#### Records drawn from a dataset
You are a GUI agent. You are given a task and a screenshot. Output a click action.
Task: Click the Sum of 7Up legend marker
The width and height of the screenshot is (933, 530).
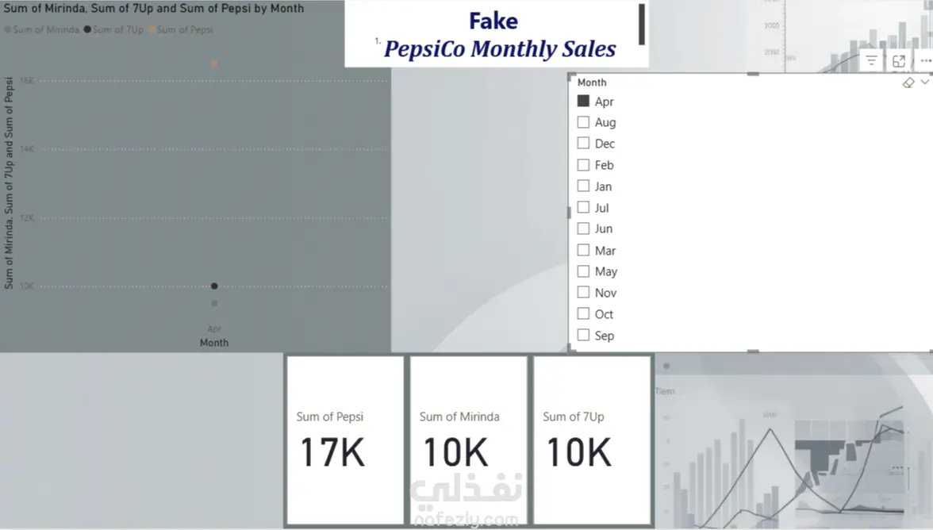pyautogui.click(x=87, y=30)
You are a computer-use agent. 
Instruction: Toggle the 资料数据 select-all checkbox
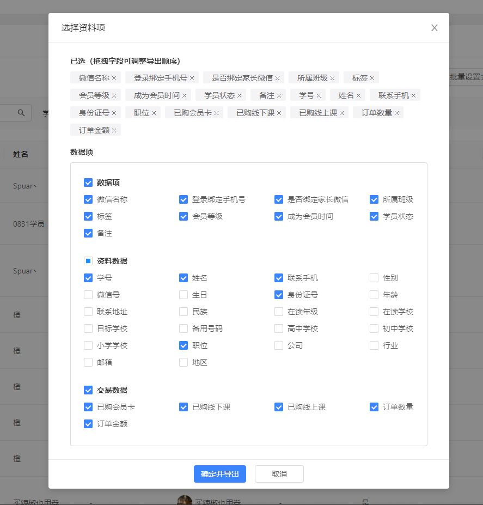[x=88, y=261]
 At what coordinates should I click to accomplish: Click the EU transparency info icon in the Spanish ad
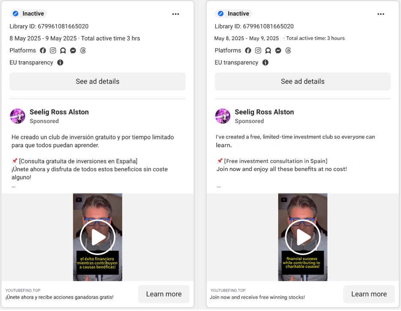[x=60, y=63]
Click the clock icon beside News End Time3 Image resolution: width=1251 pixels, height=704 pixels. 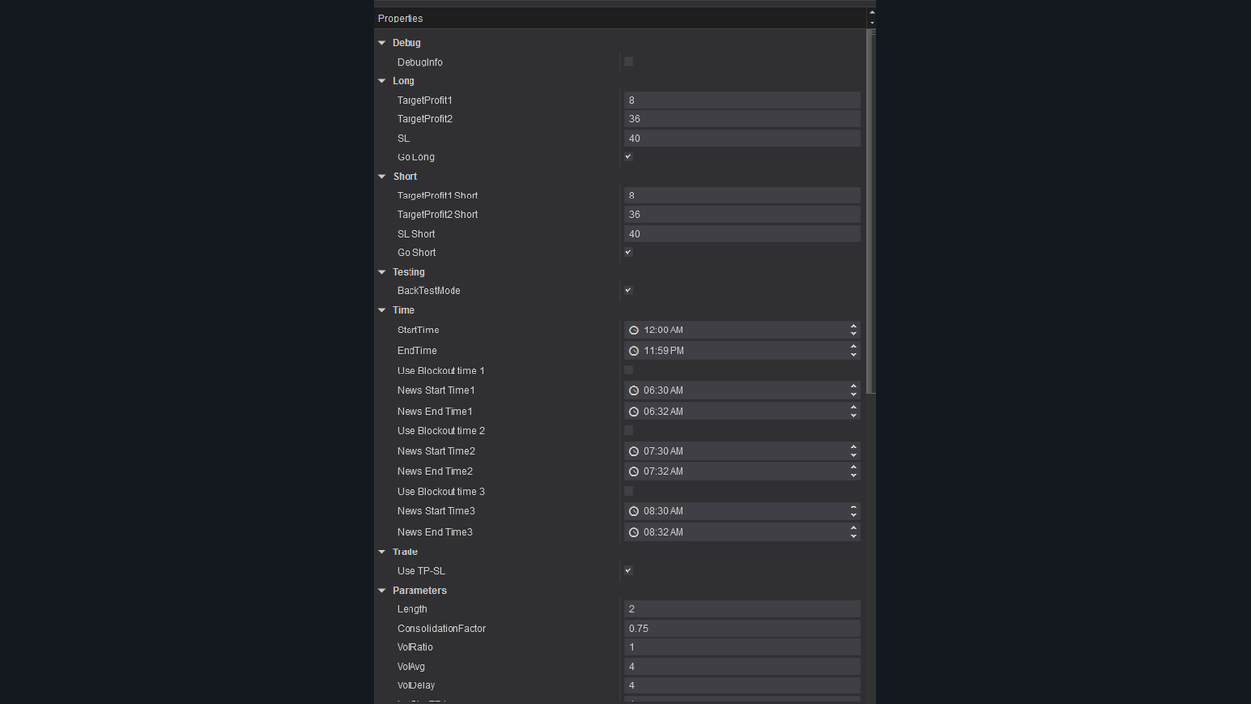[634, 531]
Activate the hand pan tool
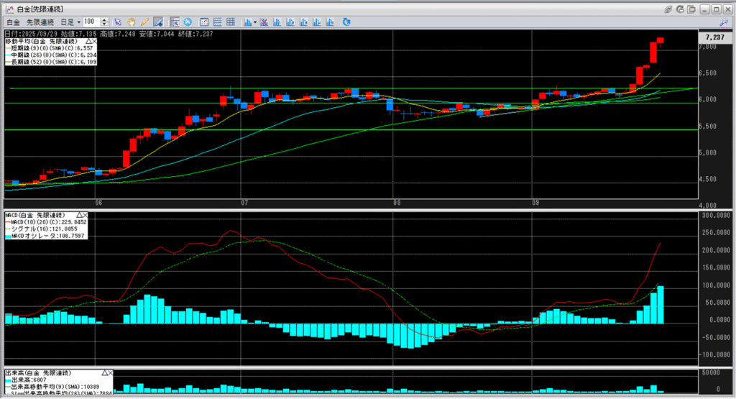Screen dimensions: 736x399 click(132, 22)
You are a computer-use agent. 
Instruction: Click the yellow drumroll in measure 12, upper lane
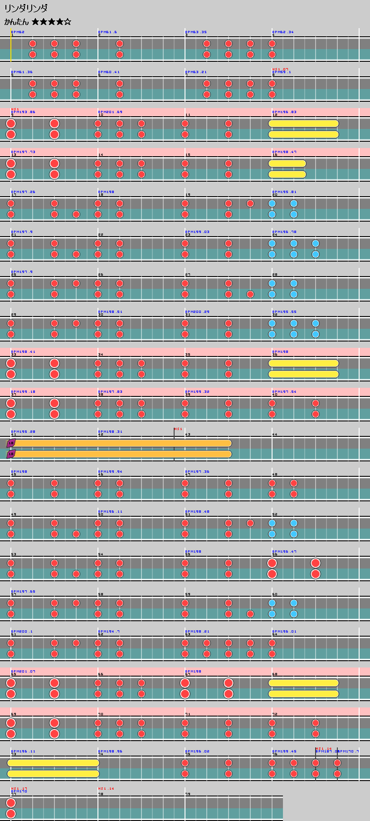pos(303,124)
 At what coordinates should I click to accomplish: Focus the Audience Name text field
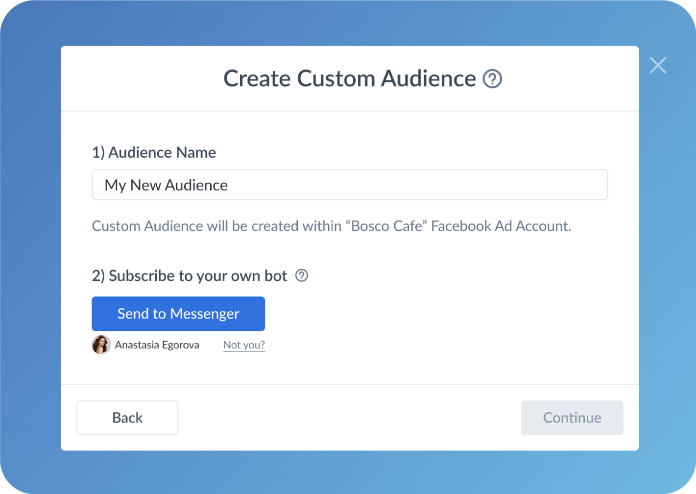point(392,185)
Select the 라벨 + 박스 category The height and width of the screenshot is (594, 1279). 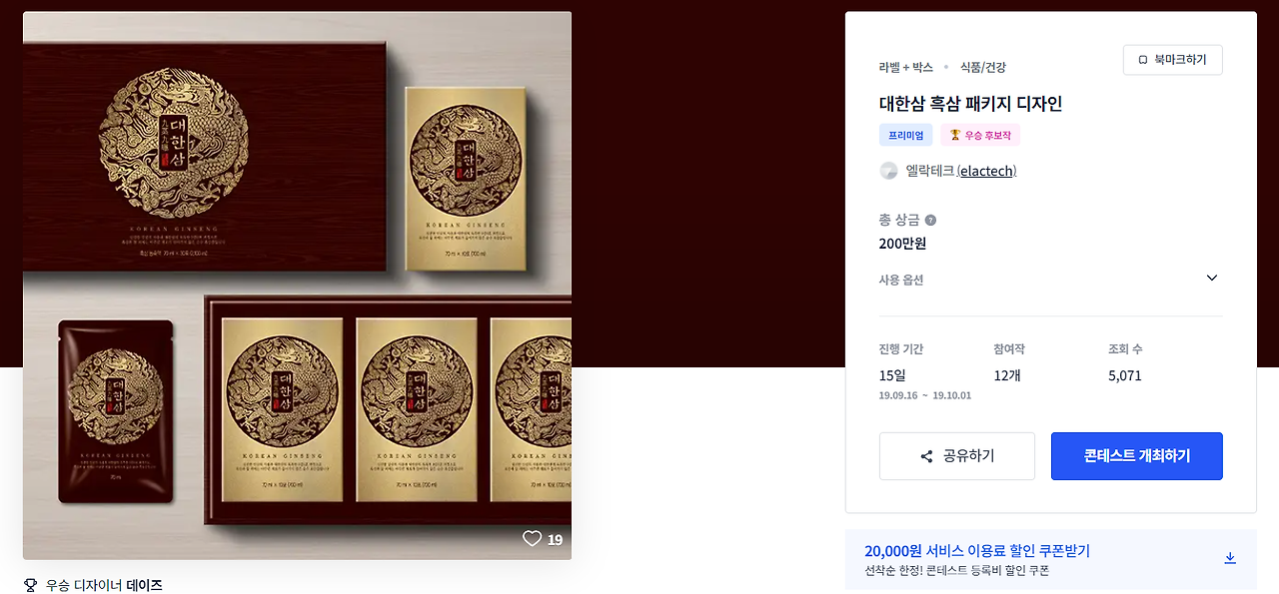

#### PROBLEM
Set down exactly, and only, the lines from the one containing "At what coordinates should I click to accomplish: Focus" through the last line of the entries. Pictures do not belong in the copy.

#### SOLUTION FOR THIS TASK
 At what coordinates should I click to accomplish: Focus the Audience Name text field
point(392,185)
Select the 라벨 + 박스 category The height and width of the screenshot is (594, 1279). 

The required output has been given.